> **Activity**: Output the lines below exactly, please, from the first line until the line with "FANION • DRAPEAU (178, 59)", counting both.
[Data for processing]
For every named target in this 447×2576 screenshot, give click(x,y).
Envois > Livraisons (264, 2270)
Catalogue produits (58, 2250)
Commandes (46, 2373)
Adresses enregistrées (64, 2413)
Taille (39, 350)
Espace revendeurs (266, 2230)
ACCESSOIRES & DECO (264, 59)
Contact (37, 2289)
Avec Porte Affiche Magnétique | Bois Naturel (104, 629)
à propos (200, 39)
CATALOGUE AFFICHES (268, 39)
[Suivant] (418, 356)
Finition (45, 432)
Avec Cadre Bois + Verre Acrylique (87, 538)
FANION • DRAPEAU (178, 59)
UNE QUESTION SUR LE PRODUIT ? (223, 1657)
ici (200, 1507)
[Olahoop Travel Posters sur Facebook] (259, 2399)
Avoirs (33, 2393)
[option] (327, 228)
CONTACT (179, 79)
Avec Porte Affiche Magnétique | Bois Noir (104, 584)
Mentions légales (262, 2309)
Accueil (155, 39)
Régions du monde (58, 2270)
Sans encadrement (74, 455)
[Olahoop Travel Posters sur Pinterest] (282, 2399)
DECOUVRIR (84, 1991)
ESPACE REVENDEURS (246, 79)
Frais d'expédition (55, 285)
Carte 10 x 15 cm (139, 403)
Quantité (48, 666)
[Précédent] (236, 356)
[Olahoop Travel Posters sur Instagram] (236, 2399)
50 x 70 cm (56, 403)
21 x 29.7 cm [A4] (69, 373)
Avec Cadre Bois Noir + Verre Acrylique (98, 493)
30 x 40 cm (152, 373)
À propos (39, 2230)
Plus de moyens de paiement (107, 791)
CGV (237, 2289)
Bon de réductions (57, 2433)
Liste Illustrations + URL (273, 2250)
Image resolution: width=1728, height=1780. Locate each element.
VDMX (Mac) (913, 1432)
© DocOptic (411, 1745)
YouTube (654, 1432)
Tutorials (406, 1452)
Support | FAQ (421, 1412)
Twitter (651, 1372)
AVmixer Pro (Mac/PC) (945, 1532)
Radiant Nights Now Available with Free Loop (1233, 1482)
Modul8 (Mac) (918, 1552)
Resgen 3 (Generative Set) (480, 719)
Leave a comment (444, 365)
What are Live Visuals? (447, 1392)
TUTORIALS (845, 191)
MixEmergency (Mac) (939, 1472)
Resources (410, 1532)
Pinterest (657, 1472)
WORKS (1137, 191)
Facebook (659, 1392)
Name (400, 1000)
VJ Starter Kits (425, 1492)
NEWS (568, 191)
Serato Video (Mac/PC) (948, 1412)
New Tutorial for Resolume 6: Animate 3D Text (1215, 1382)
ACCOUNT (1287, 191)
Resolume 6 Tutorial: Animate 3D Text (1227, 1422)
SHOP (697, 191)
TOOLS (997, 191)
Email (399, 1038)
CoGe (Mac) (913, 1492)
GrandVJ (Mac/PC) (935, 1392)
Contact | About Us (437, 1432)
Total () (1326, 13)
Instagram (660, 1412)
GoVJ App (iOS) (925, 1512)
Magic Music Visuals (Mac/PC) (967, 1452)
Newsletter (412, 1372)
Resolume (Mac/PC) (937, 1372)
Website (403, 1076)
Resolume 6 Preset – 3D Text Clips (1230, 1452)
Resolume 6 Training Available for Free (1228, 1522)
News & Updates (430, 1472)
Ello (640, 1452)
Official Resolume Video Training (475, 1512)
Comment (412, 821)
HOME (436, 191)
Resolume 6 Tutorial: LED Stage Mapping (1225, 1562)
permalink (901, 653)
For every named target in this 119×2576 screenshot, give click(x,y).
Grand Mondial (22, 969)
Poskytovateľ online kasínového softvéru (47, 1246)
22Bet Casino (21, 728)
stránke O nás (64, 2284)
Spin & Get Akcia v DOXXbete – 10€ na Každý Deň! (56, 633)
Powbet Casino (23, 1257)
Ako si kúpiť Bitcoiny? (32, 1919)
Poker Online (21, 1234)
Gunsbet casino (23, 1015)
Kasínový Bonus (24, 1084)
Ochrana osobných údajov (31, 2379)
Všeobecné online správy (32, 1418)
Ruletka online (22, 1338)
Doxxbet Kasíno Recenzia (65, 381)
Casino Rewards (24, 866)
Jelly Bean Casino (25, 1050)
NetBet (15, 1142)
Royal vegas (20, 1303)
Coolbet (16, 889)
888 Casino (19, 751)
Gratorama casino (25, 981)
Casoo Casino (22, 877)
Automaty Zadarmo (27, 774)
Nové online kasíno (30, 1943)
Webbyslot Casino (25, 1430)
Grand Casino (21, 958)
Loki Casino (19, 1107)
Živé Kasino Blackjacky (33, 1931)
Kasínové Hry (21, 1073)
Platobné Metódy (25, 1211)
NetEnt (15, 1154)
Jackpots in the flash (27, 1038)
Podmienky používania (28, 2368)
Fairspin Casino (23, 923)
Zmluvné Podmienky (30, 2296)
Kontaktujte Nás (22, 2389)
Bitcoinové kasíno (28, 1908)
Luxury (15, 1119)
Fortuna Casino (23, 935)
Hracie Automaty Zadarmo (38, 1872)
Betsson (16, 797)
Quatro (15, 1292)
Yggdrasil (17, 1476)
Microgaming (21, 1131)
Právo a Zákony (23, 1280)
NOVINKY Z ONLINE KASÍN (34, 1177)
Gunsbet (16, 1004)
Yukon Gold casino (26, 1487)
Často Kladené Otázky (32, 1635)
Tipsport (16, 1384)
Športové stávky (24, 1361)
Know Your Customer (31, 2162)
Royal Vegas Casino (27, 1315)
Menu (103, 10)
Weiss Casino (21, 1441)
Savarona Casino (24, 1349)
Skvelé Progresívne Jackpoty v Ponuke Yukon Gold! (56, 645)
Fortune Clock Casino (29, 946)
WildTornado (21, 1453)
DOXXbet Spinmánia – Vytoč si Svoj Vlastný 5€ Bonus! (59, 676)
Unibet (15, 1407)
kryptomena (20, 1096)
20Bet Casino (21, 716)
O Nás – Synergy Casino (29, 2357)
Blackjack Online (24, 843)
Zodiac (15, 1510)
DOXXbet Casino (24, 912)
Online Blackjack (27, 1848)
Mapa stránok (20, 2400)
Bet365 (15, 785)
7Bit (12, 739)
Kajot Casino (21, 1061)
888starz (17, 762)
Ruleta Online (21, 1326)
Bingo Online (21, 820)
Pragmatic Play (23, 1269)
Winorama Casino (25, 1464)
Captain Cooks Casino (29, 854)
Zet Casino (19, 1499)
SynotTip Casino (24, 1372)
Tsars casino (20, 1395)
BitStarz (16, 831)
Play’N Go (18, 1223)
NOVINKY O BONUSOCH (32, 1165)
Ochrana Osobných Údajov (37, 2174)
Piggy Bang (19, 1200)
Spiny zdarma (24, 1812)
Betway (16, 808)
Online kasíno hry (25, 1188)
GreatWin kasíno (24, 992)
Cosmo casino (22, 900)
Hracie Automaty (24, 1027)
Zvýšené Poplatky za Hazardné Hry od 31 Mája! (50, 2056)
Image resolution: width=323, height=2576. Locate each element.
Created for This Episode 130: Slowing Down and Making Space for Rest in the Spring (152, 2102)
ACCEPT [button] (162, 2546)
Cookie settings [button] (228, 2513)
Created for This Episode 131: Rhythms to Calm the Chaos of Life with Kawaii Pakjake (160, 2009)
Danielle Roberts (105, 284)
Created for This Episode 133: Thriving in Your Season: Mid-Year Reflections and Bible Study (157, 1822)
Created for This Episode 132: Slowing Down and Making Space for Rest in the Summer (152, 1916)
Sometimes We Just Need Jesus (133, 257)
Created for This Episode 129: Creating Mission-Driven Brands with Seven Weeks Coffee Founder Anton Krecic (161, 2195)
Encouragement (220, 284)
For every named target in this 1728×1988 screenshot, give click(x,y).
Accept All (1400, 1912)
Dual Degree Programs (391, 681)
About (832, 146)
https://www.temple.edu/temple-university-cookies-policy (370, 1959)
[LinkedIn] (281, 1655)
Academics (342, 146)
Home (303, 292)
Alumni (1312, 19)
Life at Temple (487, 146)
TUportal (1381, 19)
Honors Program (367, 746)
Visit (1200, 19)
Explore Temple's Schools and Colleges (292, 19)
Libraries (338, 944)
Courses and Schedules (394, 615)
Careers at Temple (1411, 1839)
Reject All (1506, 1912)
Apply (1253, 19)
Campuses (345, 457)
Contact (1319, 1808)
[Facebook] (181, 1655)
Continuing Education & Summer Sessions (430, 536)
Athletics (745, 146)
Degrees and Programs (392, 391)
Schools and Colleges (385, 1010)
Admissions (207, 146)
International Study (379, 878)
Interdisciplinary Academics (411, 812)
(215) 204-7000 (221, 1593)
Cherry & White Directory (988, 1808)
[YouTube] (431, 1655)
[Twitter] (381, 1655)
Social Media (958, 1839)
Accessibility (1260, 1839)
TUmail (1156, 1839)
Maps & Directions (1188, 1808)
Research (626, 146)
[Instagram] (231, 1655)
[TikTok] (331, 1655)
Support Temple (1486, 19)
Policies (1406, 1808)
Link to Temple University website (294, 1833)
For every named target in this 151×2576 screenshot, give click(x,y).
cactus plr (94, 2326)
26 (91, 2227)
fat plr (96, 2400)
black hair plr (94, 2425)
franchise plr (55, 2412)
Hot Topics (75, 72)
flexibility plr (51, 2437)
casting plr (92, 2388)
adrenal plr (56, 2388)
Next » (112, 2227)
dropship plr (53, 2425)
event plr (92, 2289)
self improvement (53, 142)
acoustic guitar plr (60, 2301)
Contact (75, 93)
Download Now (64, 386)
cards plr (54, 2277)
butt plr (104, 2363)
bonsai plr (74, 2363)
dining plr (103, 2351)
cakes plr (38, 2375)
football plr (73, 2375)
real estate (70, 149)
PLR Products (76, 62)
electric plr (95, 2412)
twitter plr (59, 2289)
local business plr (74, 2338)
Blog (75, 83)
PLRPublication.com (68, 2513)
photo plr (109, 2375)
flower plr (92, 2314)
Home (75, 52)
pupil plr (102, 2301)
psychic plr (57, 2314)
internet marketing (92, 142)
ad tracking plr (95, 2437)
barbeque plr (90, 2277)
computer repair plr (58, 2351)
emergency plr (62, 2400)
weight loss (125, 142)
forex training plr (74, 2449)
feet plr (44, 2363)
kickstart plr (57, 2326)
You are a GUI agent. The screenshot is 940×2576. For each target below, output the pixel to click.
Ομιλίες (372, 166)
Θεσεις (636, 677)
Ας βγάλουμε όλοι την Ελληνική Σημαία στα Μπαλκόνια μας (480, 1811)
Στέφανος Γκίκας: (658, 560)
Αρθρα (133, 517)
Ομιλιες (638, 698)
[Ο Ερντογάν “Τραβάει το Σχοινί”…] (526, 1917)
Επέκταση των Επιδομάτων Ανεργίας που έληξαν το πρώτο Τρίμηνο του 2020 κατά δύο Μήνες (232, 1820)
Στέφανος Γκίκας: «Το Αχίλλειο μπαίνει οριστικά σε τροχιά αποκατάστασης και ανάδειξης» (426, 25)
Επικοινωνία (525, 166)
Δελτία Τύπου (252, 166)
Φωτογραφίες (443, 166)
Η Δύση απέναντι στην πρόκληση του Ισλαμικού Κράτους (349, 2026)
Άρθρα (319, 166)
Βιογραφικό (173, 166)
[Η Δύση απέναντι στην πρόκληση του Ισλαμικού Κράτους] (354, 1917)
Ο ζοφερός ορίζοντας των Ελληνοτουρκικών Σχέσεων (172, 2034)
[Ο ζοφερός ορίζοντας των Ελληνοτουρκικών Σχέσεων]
[/Data for processing]
> **Solution**:
For every named target in this 447×2576 screenshot, give click(x,y).
Envois > Livraisons (264, 2270)
Catalogue produits (58, 2250)
Commandes (46, 2373)
Adresses enregistrées (64, 2413)
Taille (39, 350)
Espace revendeurs (266, 2230)
ACCESSOIRES & DECO (264, 59)
Contact (37, 2289)
Avec Porte Affiche Magnétique | Bois Naturel (104, 629)
à propos (200, 39)
CATALOGUE AFFICHES (268, 39)
[Suivant] (418, 356)
Finition (45, 432)
Avec Cadre Bois + Verre Acrylique (87, 538)
FANION • DRAPEAU (178, 59)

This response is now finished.